THE PROBLEM:
Only the lines from the one containing "Instruction: Pin article to Pinterest" through the last line below should be written out, exactly and with both ends kept.

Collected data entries
______________________________

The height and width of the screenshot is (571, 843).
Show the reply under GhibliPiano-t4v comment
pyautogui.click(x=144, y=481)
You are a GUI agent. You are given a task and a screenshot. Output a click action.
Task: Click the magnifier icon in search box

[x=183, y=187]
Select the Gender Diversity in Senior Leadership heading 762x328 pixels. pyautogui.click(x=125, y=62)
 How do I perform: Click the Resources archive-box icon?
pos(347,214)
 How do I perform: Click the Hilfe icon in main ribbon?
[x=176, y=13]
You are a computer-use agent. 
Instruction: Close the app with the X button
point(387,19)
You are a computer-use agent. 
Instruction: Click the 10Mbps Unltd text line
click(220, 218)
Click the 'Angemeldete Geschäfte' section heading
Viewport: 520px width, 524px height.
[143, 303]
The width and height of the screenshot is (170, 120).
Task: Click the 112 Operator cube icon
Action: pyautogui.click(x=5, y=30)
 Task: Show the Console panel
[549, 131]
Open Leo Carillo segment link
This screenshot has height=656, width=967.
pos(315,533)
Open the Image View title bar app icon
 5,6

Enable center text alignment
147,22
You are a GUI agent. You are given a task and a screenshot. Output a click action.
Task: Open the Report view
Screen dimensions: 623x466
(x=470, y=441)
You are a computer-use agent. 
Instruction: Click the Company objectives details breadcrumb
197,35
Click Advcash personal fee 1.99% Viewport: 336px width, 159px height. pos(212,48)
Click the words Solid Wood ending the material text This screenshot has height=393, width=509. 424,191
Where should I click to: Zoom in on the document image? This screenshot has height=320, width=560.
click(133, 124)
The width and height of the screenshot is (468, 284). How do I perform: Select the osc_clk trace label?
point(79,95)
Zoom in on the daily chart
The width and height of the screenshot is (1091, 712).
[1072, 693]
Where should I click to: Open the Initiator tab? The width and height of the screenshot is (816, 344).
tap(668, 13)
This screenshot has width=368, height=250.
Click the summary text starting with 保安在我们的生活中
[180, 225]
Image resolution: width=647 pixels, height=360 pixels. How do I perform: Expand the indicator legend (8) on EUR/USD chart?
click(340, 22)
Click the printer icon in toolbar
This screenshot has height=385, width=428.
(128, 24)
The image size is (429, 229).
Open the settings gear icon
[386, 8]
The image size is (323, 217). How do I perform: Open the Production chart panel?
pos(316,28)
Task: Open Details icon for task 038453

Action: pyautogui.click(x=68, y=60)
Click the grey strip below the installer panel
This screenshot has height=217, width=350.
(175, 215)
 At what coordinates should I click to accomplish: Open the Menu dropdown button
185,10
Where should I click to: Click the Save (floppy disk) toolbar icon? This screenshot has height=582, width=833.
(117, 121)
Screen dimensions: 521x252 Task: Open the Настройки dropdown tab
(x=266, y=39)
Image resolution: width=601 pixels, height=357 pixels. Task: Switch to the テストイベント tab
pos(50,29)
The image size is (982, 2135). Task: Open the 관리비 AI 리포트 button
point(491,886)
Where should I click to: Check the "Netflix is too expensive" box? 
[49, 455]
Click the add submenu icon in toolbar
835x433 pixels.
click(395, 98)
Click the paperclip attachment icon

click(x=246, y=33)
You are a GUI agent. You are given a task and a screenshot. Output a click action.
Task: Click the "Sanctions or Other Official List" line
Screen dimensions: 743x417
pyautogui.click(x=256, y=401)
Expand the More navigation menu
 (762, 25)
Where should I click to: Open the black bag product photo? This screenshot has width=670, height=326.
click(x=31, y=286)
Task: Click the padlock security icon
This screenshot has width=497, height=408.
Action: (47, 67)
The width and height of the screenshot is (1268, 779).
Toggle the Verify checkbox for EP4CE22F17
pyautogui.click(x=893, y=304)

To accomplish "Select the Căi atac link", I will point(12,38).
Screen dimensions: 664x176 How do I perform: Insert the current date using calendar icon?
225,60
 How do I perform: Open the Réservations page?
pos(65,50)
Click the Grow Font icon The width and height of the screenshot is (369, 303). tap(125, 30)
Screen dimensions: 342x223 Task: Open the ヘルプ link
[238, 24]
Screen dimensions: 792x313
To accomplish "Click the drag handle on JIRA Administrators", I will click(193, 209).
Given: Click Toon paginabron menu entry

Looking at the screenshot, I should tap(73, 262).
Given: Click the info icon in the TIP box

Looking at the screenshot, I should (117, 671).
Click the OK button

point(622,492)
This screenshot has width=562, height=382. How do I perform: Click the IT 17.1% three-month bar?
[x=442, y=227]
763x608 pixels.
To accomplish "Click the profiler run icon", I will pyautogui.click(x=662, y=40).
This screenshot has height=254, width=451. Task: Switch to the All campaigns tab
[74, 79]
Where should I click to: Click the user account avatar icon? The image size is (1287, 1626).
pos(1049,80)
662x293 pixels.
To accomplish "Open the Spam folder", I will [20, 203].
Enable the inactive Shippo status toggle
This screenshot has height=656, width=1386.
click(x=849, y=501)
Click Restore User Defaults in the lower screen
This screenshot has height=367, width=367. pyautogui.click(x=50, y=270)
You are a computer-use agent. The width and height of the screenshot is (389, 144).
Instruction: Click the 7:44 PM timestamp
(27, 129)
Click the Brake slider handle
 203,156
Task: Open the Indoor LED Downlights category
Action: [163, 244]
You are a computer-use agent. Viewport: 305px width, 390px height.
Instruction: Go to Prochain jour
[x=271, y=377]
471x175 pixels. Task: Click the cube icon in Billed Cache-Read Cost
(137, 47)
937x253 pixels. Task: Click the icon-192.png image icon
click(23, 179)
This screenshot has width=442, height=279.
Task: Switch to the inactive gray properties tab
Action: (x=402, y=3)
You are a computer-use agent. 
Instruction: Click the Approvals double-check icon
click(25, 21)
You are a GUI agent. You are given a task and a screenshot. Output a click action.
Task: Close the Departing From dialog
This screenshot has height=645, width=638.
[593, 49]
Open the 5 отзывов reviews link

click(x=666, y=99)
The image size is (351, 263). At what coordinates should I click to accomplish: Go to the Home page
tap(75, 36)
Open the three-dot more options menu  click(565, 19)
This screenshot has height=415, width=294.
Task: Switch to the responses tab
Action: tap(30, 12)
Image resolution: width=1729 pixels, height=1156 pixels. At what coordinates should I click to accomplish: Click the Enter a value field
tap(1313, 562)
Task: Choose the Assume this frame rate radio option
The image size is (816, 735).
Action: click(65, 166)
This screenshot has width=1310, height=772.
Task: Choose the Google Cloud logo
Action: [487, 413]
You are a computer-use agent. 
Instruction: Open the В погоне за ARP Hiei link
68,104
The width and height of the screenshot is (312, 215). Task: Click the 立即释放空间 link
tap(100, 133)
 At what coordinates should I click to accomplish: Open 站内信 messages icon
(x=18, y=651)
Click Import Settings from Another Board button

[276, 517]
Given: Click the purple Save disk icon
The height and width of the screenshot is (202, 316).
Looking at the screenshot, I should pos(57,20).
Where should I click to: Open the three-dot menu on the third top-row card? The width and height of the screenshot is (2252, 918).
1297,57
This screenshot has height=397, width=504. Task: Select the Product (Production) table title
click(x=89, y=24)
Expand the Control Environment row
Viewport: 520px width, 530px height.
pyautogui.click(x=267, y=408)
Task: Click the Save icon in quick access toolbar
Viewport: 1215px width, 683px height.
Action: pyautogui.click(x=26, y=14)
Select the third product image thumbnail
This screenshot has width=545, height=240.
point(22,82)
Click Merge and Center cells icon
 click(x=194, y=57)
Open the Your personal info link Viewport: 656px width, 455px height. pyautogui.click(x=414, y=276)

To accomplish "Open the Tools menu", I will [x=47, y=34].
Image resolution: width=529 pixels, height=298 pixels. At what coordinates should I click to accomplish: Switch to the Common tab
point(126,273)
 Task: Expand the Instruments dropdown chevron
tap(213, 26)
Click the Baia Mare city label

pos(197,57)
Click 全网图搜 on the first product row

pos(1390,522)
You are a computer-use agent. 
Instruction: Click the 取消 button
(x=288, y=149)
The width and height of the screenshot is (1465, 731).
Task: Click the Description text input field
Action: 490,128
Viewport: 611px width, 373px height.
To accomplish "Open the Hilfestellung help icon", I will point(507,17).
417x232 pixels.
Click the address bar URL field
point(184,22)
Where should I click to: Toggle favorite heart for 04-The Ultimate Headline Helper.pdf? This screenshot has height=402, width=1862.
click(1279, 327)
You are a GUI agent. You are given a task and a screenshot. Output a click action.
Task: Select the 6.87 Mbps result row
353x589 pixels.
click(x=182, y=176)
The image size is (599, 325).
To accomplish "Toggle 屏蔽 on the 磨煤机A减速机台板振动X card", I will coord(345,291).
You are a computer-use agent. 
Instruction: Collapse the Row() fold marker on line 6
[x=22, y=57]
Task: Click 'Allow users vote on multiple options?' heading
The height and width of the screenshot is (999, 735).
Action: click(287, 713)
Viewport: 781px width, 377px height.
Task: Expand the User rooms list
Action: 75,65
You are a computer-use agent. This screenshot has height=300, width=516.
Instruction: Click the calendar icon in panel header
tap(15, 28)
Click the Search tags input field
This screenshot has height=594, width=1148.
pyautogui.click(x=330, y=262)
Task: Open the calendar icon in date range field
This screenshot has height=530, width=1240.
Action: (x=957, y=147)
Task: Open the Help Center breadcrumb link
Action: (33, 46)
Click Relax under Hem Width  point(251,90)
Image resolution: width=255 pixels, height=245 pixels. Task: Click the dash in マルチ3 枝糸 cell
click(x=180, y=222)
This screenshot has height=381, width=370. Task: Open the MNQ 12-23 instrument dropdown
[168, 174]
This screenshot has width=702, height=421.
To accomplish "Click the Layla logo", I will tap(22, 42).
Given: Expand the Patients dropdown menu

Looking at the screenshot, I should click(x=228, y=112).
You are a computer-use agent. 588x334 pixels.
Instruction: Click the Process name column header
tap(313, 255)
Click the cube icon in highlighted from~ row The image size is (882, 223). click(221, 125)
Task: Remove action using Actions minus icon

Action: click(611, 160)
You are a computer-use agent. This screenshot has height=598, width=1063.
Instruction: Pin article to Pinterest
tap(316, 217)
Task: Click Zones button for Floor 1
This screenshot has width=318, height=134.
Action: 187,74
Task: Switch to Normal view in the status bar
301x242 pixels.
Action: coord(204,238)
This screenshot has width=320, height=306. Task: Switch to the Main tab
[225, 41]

______________________________

EXERCISE OUTPUT:
Instruction: Pin article to Pinterest
tap(316, 217)
Task: Click Zones button for Floor 1
This screenshot has width=318, height=134.
Action: 187,74
Task: Switch to Normal view in the status bar
301x242 pixels.
Action: coord(204,238)
This screenshot has width=320, height=306. Task: Switch to the Main tab
[225, 41]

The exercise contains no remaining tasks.